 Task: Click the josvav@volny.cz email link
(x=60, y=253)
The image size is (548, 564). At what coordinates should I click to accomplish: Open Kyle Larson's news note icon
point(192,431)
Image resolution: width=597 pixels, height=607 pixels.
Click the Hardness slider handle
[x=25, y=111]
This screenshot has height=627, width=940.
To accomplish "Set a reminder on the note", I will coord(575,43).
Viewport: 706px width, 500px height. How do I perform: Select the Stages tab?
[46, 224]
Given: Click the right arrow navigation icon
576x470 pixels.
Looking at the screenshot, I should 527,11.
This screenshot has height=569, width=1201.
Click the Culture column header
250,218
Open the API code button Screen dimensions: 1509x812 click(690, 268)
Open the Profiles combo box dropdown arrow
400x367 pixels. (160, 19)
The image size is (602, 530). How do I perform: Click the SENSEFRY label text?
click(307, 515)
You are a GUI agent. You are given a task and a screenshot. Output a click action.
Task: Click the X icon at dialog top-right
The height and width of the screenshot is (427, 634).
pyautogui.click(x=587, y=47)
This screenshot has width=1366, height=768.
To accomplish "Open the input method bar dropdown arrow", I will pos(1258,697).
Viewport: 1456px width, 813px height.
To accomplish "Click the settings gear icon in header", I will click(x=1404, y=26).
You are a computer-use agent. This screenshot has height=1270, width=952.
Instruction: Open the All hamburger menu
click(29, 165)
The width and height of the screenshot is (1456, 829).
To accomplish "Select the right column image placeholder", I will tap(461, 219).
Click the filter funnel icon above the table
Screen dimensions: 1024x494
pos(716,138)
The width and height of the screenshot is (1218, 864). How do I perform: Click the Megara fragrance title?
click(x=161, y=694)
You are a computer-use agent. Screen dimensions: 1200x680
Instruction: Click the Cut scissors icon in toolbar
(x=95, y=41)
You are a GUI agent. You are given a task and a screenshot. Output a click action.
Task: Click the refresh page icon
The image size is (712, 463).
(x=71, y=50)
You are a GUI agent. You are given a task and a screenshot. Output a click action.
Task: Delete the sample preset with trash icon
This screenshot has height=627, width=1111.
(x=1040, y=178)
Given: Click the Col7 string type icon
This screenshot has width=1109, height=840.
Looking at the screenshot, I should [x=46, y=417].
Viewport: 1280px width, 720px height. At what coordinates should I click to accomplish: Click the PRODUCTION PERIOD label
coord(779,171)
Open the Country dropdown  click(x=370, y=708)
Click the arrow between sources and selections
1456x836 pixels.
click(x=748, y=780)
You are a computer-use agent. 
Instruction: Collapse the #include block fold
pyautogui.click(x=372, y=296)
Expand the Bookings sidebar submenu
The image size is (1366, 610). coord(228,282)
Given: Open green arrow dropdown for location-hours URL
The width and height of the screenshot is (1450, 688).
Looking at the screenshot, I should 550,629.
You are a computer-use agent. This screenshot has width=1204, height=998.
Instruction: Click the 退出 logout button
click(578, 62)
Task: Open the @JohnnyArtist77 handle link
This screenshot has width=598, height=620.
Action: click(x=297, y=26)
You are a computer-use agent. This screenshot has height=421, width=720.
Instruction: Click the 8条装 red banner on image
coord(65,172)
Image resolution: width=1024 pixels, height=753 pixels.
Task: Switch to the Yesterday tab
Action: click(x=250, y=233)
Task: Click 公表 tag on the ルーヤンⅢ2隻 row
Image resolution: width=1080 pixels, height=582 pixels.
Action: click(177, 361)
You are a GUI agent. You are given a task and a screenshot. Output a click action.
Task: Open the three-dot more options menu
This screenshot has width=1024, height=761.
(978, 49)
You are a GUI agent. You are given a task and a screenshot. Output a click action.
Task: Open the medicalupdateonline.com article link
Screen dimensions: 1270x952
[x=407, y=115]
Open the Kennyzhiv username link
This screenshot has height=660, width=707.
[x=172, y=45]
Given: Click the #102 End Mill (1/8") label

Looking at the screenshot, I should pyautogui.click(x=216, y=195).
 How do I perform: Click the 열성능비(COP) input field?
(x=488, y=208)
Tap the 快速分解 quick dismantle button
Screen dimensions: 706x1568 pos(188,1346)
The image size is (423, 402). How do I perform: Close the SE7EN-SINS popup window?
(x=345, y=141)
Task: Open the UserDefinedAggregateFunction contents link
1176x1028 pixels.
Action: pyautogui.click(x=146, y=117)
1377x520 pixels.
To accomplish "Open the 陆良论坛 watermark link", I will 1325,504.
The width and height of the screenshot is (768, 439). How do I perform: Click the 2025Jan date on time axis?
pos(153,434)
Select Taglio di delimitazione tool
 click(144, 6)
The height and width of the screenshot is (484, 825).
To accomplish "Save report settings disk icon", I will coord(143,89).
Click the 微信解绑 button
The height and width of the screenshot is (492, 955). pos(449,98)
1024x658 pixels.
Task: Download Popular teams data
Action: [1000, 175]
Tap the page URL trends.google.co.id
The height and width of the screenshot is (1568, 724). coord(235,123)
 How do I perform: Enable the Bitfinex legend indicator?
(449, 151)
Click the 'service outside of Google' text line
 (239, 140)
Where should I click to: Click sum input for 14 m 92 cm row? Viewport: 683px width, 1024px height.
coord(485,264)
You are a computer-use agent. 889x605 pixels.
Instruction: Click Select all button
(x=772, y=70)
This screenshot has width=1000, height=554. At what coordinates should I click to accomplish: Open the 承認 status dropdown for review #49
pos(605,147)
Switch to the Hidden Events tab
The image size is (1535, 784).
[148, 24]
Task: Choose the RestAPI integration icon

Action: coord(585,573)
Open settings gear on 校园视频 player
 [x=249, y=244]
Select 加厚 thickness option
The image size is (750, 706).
***
* Task item *
Show the lines above with "computer".

* Written answer *
You are a computer-use agent. This screenshot has height=1270, width=952.
You are a computer-use agent. Screen dimensions: 1200x680
You are a computer-use agent. 
You are a computer-use agent. This screenshot has width=1204, height=998.
You are a computer-use agent. This screenshot has height=421, width=720.
You are a computer-use agent. 889x605 pixels.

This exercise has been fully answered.